YOUR INSTRUCTIONS → Would you reproduce exactly, and only, the lines starting at the one with "Click the Dê a sua opinião button" and ending at the last line of the data, with both included? Leave the pictures out.

*** Opening of DATASET RECORDS ***

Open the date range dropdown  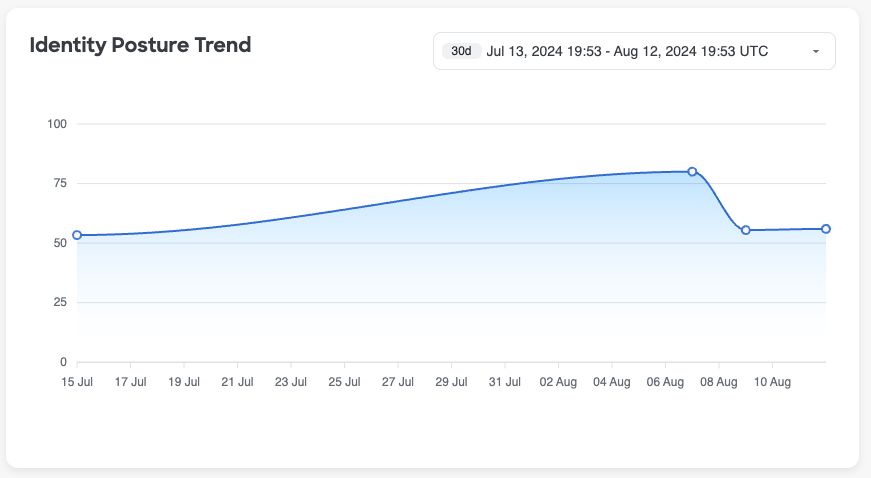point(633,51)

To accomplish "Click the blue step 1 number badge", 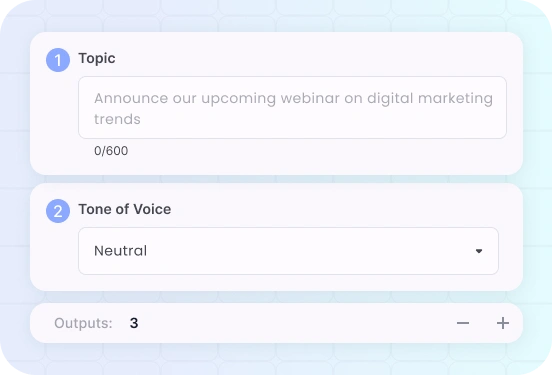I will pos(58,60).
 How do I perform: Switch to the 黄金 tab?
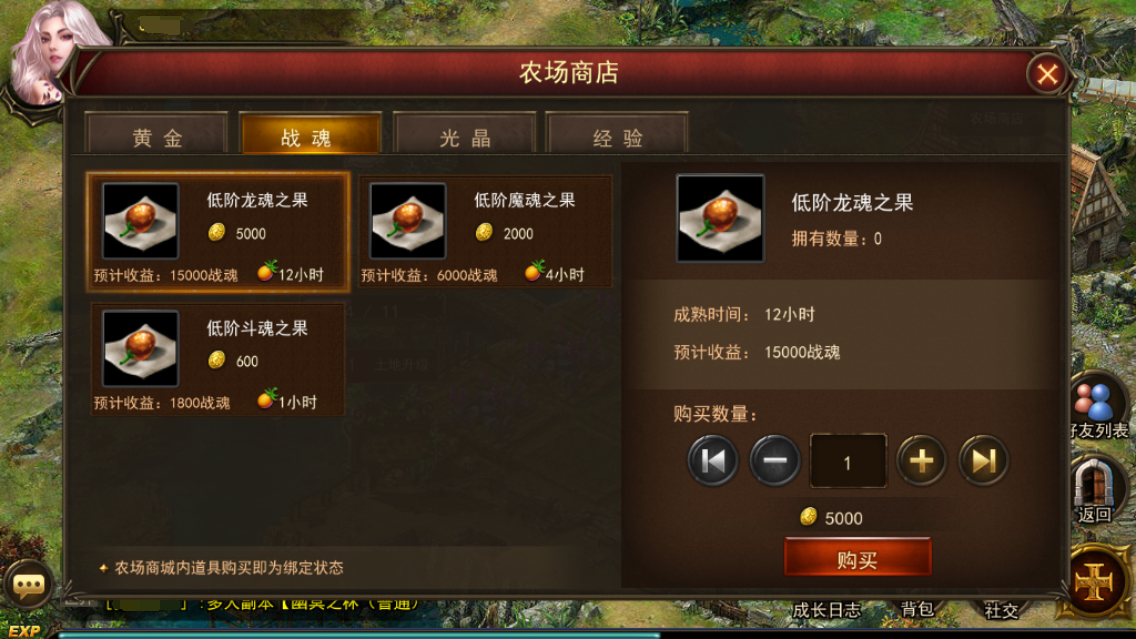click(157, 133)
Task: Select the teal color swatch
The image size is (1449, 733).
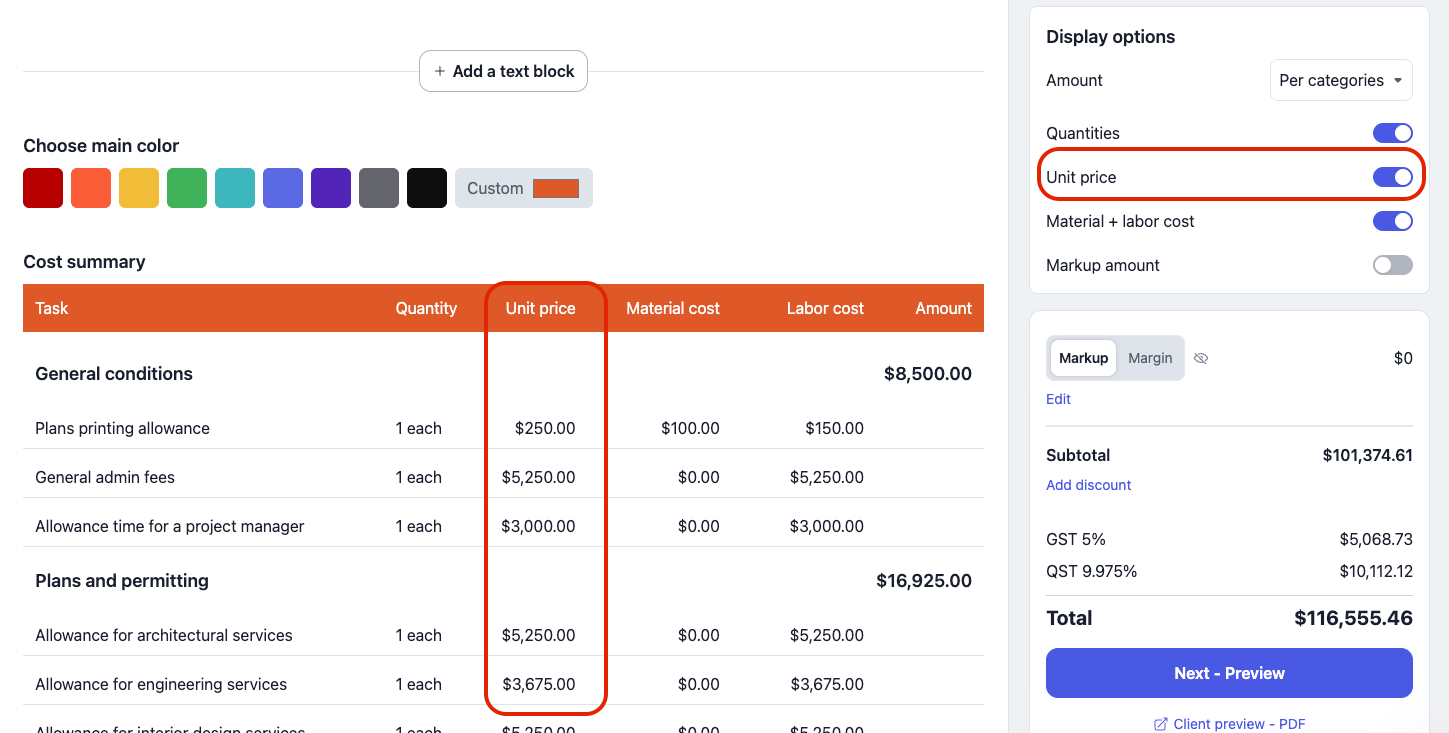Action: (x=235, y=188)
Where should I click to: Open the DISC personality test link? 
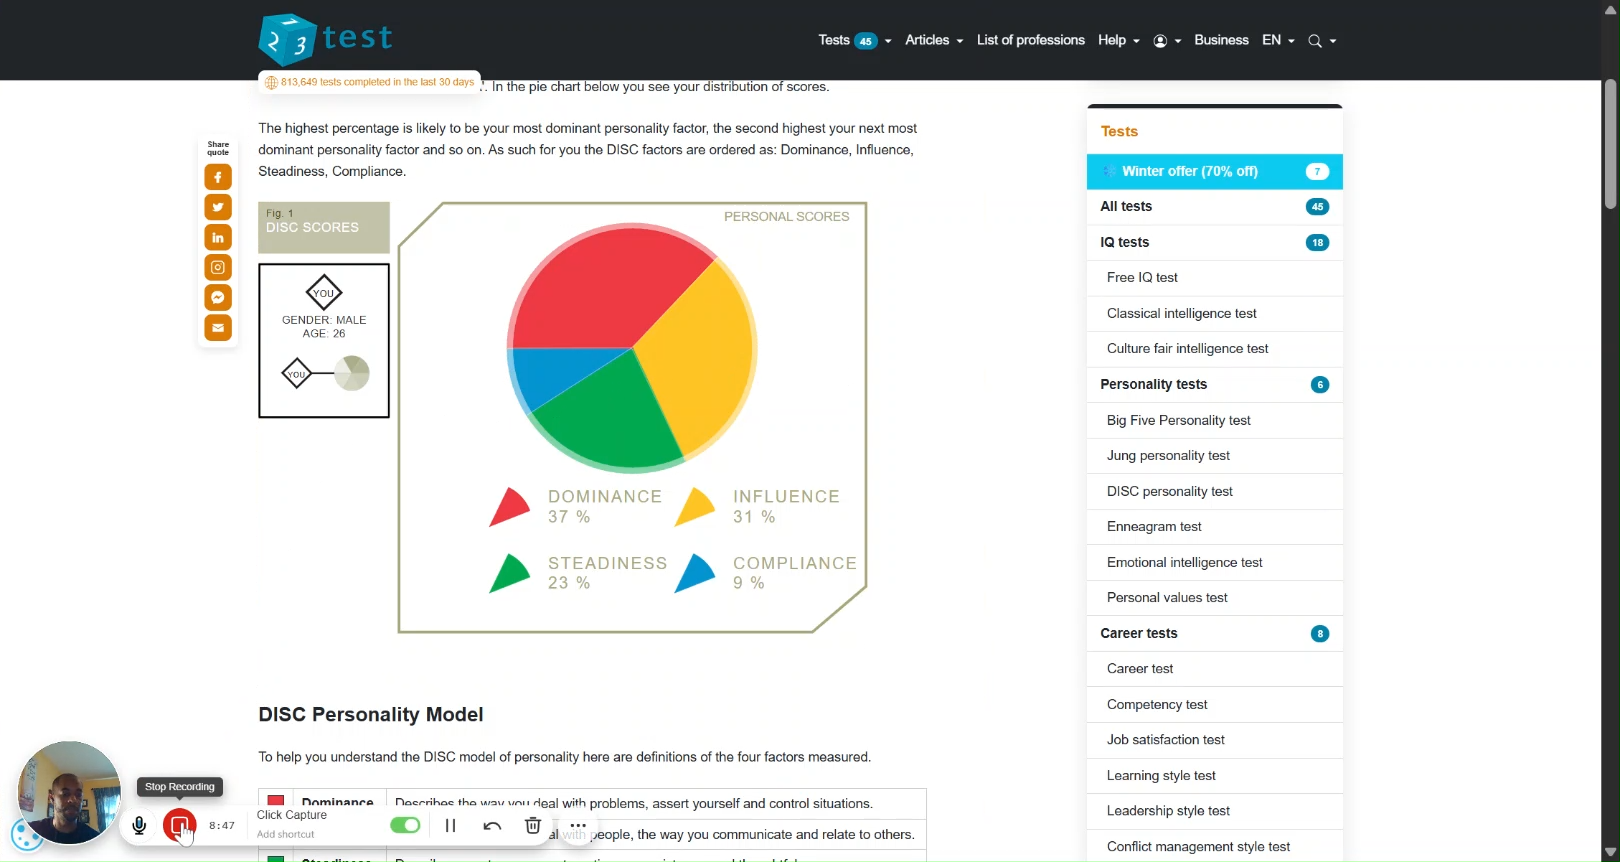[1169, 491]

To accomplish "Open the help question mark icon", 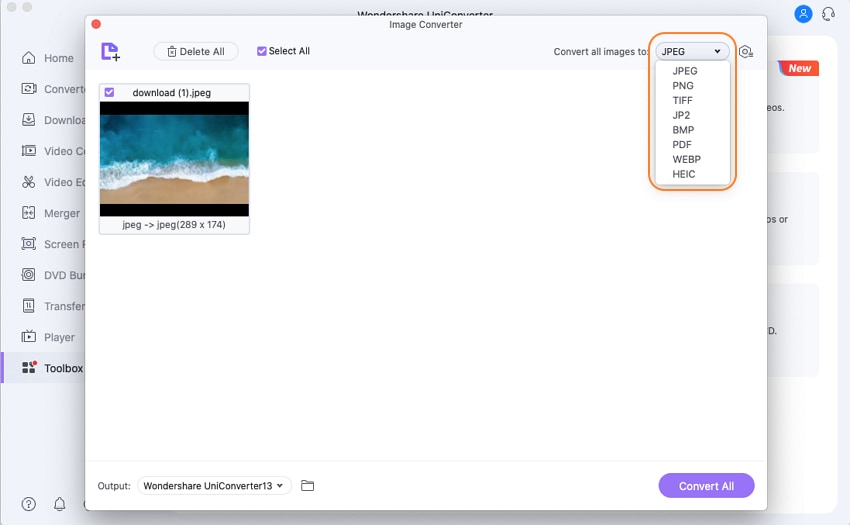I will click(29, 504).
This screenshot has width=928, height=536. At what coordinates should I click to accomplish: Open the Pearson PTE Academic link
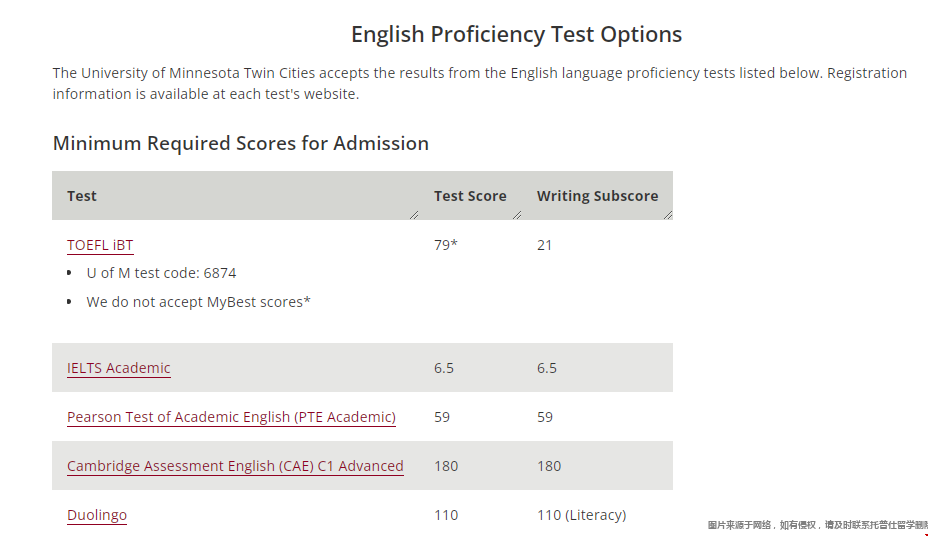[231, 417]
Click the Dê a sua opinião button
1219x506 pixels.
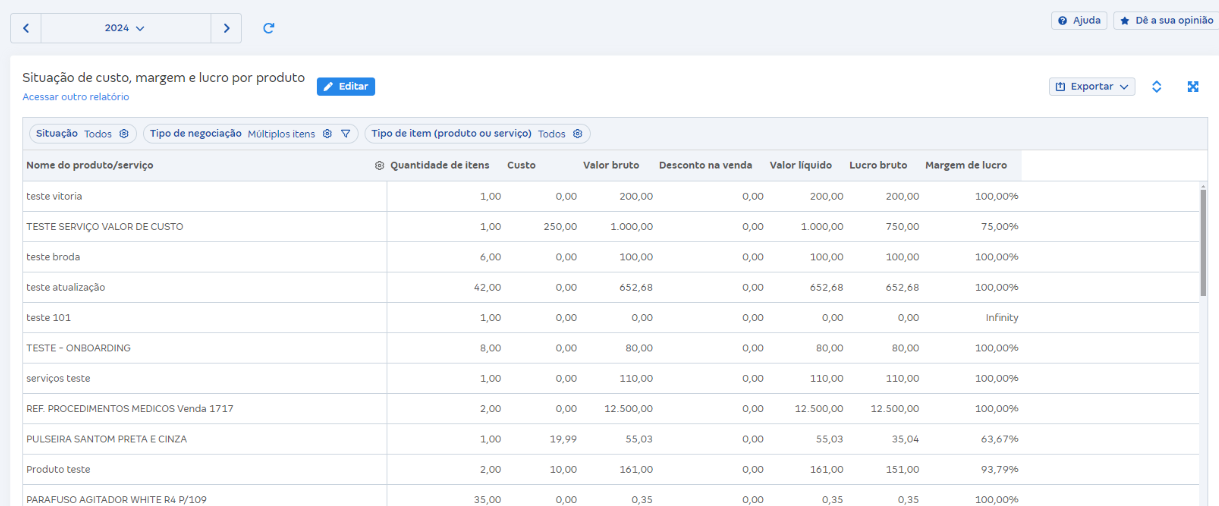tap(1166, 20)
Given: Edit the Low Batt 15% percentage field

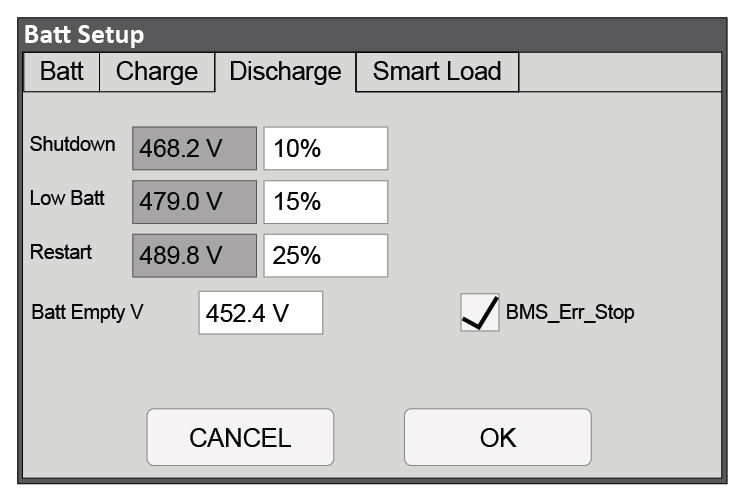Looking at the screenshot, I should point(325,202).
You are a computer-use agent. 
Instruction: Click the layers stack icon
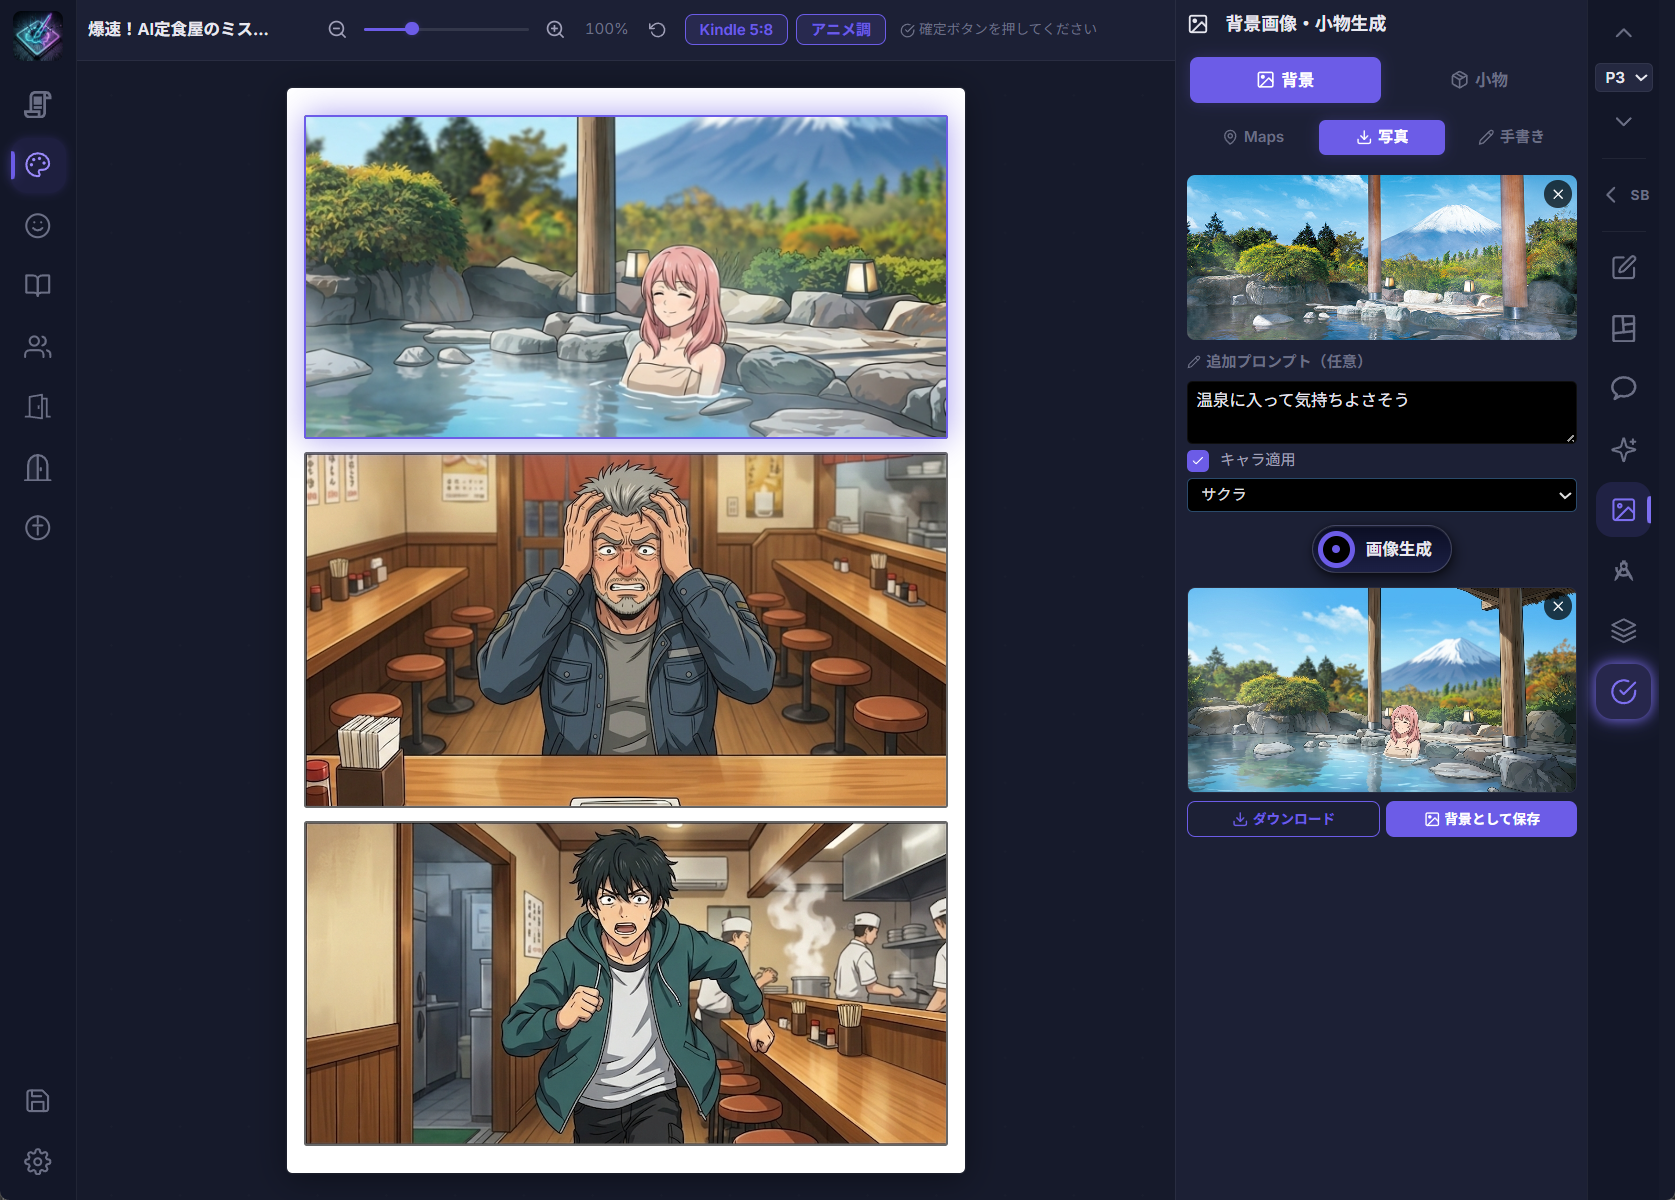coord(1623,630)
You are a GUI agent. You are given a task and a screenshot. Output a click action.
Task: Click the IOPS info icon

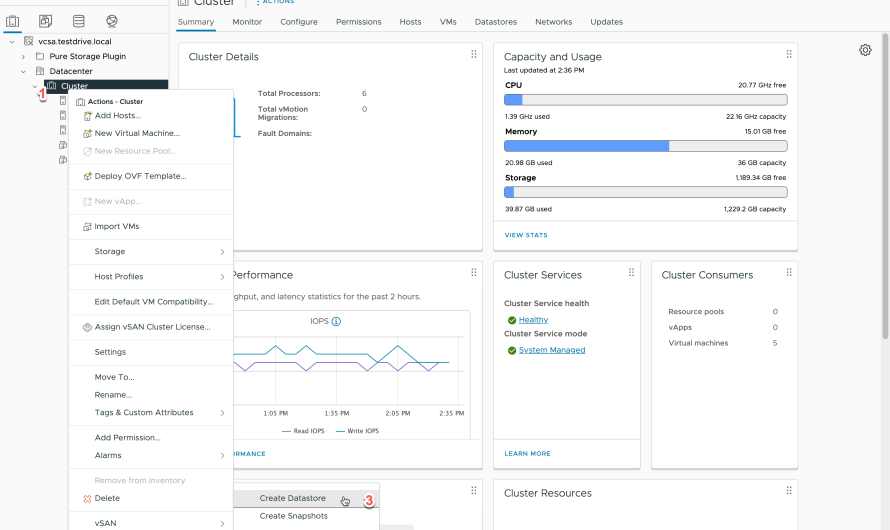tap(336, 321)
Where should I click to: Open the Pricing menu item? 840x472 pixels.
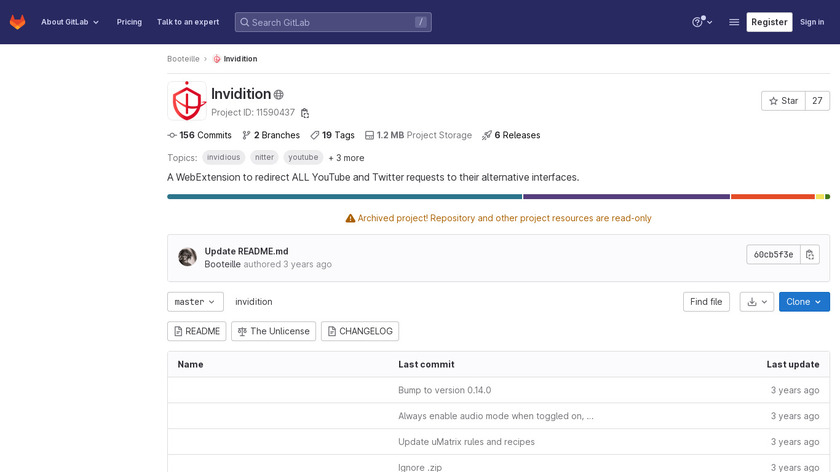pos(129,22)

*** Close of DATASET RECORDS ***

RESULT OF THE EXERCISE →
Click the Dê a sua opinião button
1219x506 pixels.
tap(1166, 20)
Given: Edit the Low Batt 15% percentage field

Looking at the screenshot, I should point(325,202).
You are a computer-use agent. 
Instruction: Click the layers stack icon
coord(1623,630)
You are a GUI agent. You are given a task and a screenshot. Output a click action.
Task: Click the IOPS info icon

tap(336, 321)
Where should I click to: Open the Pricing menu item? 840x472 pixels.
pos(129,22)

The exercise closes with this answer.